## [Problem to work on]
Reproduce every one of the items below word for word, leaving out the pictures.

Excerpt from a dataset
○ ○ ○ ○ ○ ○ ○

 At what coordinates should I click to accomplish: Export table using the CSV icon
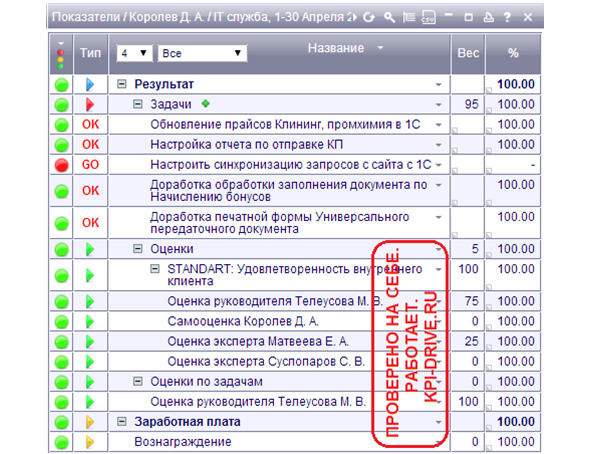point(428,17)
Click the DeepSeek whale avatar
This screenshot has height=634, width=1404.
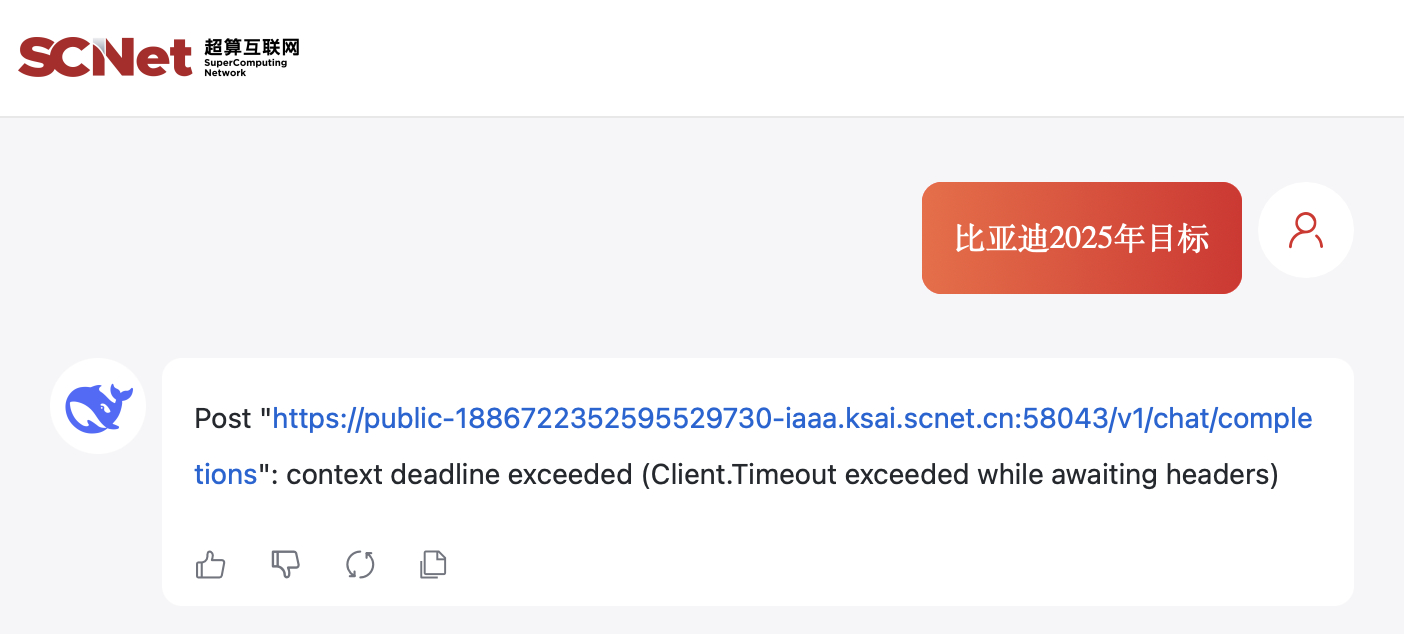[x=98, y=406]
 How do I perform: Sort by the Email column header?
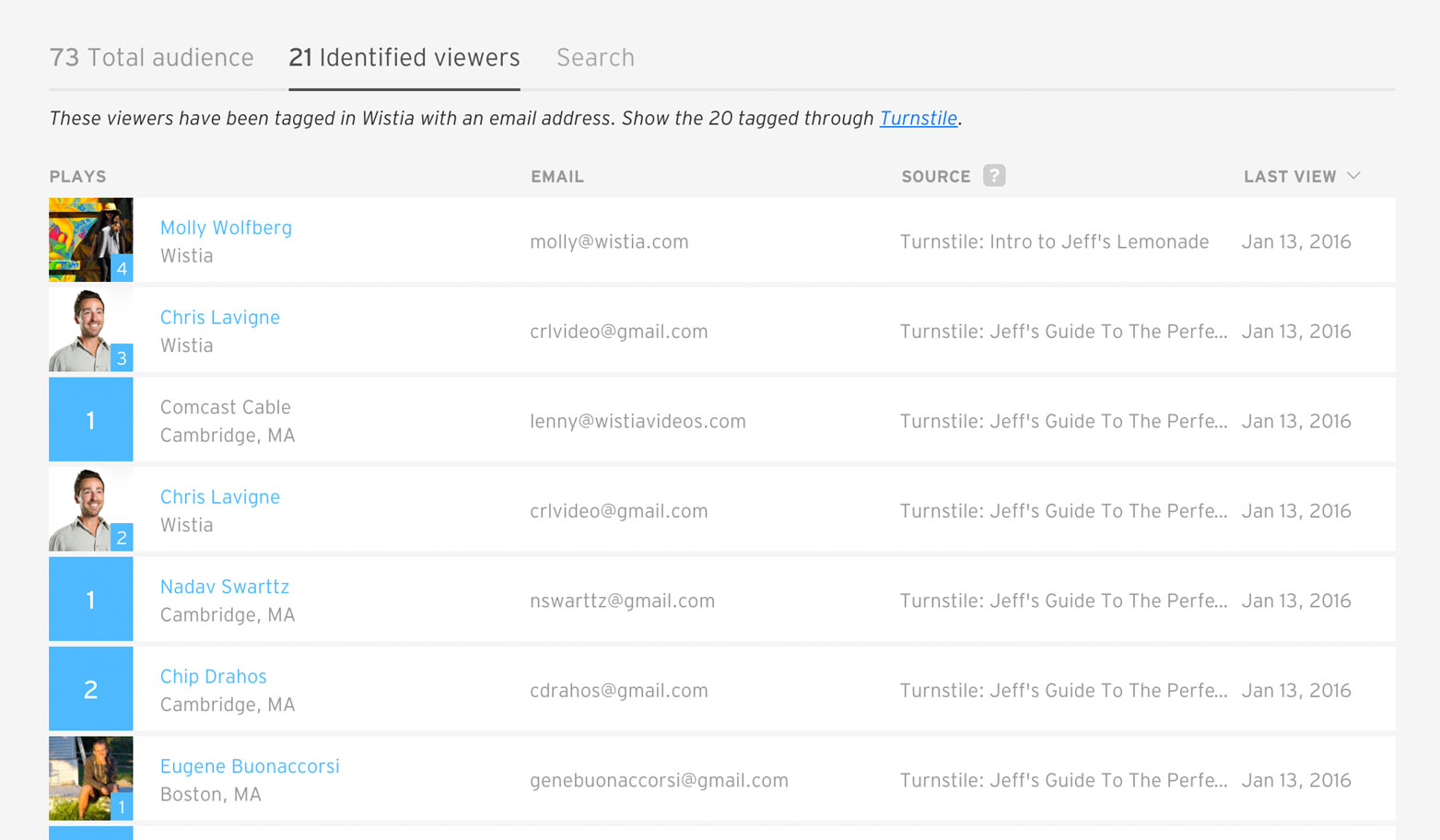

○ ○ ○ ○ ○ ○ ○

## [Solution]
 At what coordinates should I click to accomplish: Export table using the CSV icon
point(428,17)
Click the DeepSeek whale avatar
This screenshot has height=634, width=1404.
[x=98, y=406]
 How do I perform: Sort by the Email column header?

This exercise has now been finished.